I spend quite a bit of time on eBay - and have also watched at least three docs on VHS over the last several years - so I guess I'm as versed in this as most people. Certainly there are a lot of folks - and I am one of them - who love physical media and collecting, and that's a big part of the appeal. Stuff that has never made it to digital media is of course the primary focus for a lot of people - there was an infamous low budget horror film called
Tales of the Quadead Zone that at one point routinely went for over $500, though it has since been released on DVD (now also OP) and I don't think it goes for as much anymore. Not that people aren't going to keep trying:
https://www.ebay.com/itm/Tales-From-The ... Sw8KRgIXcr
There are also people who are into the history of the medium who like collecting the very early tapes from companies like Magnetic Video (remember them?), and I'm sure there are particular VHS that are collectible because of the box covers. I had a copy of that particular
Little Mermaid myself at one time - sold it for, if memory serves, about $50 in 2000 or 2001. Which was - and still is - the going rate in reality. Beware all the stories about the Disney "Black Diamond" tapes, the $45 k price listing referenced - it's a big ol' scam, and while you routinely see "sales" for thousands of dollars, it is apparently some kind of money-laundering scheme - the tapes are of course not even remotely rare and while they do sell legitimately to Disney collectors, the real prices they obtain are from what I've read typically in the $20-50 range with
Aladdin I think being slightly higher for some reason. Pretty sure snopes did something on this once.

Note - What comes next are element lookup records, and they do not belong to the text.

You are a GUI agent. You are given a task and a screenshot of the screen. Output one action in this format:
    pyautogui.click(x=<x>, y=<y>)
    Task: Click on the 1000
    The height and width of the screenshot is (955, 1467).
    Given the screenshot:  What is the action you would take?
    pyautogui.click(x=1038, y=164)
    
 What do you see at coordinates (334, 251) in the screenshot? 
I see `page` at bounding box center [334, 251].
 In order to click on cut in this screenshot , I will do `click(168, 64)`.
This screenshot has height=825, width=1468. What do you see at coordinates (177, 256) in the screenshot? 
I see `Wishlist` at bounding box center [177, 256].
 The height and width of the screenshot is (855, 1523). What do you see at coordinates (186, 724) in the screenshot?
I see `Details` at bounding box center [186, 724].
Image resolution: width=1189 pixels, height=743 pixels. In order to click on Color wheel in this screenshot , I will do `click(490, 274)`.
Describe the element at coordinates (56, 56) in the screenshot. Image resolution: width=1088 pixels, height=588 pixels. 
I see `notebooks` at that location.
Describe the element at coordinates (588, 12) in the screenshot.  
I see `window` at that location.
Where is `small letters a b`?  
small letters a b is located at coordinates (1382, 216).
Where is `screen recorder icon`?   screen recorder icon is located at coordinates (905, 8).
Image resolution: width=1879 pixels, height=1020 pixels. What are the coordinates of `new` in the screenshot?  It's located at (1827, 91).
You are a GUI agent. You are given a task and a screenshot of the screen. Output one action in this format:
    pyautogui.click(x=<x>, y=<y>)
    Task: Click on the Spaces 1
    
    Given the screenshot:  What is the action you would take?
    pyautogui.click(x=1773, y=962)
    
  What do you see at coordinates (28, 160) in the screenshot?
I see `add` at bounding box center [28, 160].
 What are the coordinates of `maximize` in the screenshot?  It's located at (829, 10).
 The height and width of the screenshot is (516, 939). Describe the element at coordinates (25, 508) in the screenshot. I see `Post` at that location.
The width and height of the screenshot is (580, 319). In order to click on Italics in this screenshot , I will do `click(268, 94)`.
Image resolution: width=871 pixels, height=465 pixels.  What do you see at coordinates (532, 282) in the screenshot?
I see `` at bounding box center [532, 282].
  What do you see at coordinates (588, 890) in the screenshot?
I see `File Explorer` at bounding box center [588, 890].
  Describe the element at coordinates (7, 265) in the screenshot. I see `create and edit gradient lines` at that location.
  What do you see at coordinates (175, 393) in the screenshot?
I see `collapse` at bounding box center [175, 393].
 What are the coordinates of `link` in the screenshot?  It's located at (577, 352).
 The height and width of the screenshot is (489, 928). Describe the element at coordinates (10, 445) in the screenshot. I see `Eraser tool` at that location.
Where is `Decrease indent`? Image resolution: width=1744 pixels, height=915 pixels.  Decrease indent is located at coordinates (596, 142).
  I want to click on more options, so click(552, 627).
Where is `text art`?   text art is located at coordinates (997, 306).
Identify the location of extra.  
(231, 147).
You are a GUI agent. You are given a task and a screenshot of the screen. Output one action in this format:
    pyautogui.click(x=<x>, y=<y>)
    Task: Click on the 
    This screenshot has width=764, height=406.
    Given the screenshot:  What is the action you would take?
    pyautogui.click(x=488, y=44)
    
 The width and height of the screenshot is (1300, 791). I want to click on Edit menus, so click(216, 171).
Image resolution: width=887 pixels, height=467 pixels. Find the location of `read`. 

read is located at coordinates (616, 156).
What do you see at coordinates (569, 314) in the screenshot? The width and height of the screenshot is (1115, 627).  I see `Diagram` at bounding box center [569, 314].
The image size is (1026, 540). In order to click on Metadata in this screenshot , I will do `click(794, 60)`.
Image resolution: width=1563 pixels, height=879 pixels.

But the main thing is nostalgia as it always is with recent-vintage collectibles, and that has especially been true over the past year with COVID keeping a lot of physical stores closed, and a certain percentage of people having more money to spend on this kind of stuff because they're not spending it on other luxuries like restaurants and vacations.
Star Wars, Ninja Turtles, G.I. Joe and
Transformers collectibles - comics, toys, video games - have been among the hottest things, because the manchildren of the 80s-90s in particular are now in their 40s and 50s and many of them have a lot of money and want to reclaim their childhoods. As someone sitting on a stack of TMNT comics I'm not unhappy to see this - one of the few positive impacts of COVID on my life.